Noch etwas Besonderes bietet die Frachterreise. Freilich etwas, woran sich die Geister scheiden, je nachdem ein paradiesischer oder ein verfluchter Zustand. Weitgehend sich selbst überlassen, hat der Passagier viel Zeit. Niemand nimmt sie ihm ab, sie ist für den Eigenverbrauch bestimmt. Soviel Zeit für sich selbst ist nicht jedem vergönnt – wem Zeit noch Geld ist, der kann sich eine längere Frachterreise nicht leisten. Und nicht alle können ertragen, dass Zeit so unnütz verschwendet wird. Für unternehmerische Tatmenschen und ähnlich dynamische Naturen, aber auch für solche, die es nicht aushalten, mit sich allein zu sein, könnte das beschäftigungs- und ereignislose Leben auf dem Frachter leicht zur Hölle werden.

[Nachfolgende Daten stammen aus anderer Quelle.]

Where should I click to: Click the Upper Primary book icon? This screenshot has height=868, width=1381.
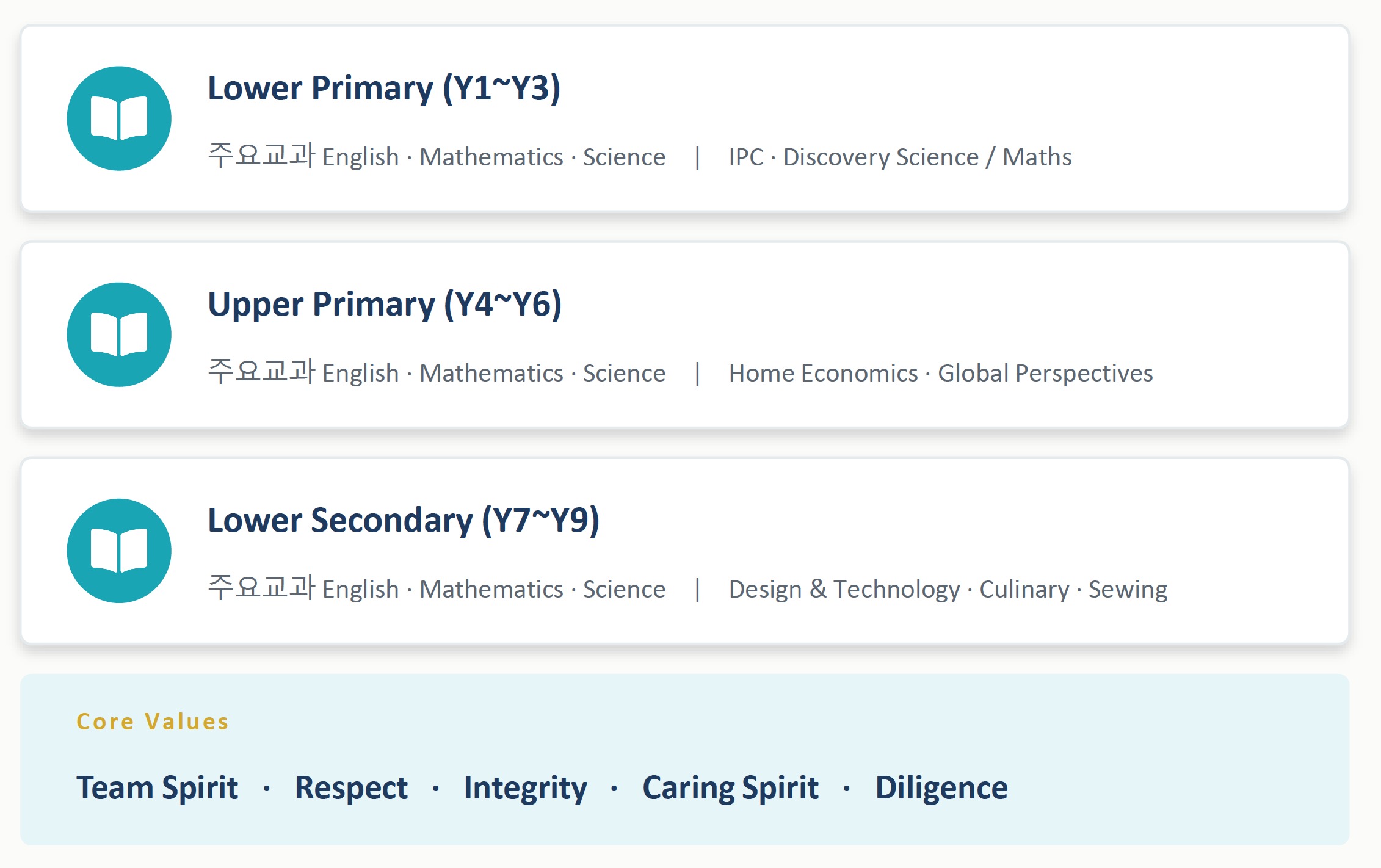(119, 335)
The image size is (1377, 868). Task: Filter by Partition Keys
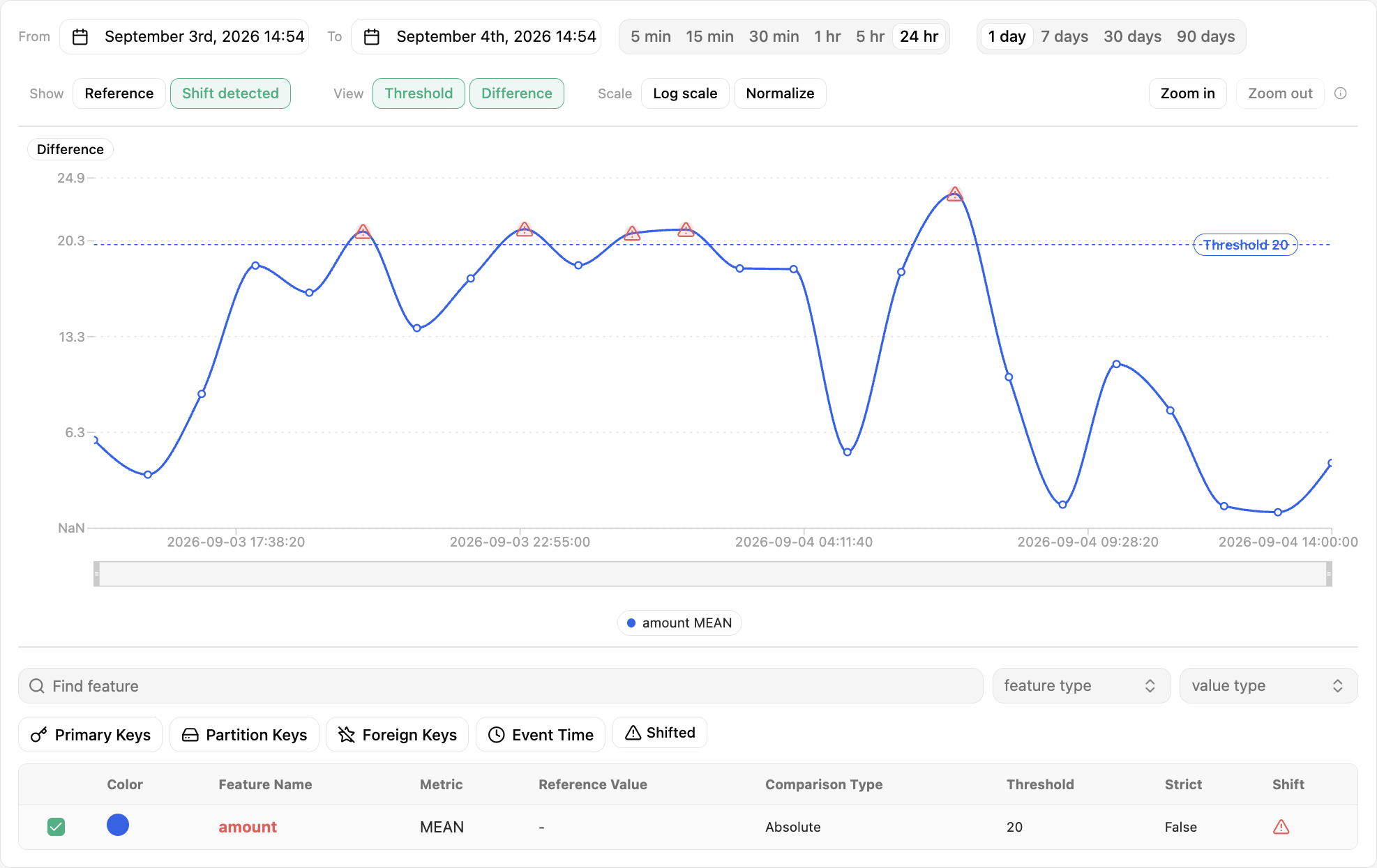[x=244, y=735]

Wahrscheinlich hätte auch ich es früher auf diesem Kahn nicht ausgehalten, in den stressigen Berufsjahren, in denen meine Zeit für so vielerlei verbraucht wurde, dass mir fast nichts mehr davon blieb. Aber jetzt, von alledem befreit, war sie wunderbar, diese wieder gewonnene Fülle an eigener Zeit. Ich konnte sie auf meiner schwimmenden Insel darauf verschwenden, auch im Kopf unterwegs zu sein, ohne Blick auf die Uhr und ungestört nachdenkend zu stromern, wohin es mich trieb. Schreibend, was immer mir einfiel, lesend und hörend durch Bücher, durch Musik zu reisen, durch den Kosmos einer Mozart-Oper, von einer Entdeckung zur andern.
Wohl möglich, dass ähnlicher Genuss viel eigener Zeit auch woanders zu finden wäre: Etwa im Kloster, im Knast, in einem einsamen Urlaubsdomizil, vielleicht sogar zuhause bei abgeschaltetem PC, Phone und TV. Aber der Genießer schätzt die feinen Nuancen der Zubereitung; eben die waren hier anders als anderswo.
Und dazu ließe sich, was Montaigne sagt, für den Seereisenden so variieren: Auf der schwimmenden Insel des Schiffs bleibend, bin ich äußerlich unterwegs, um innerlich unterwegs zu sein, wohin immer die freie Muße ihren Kurs richtet. Wer das erleben will, begebe sich auf einen Frachter.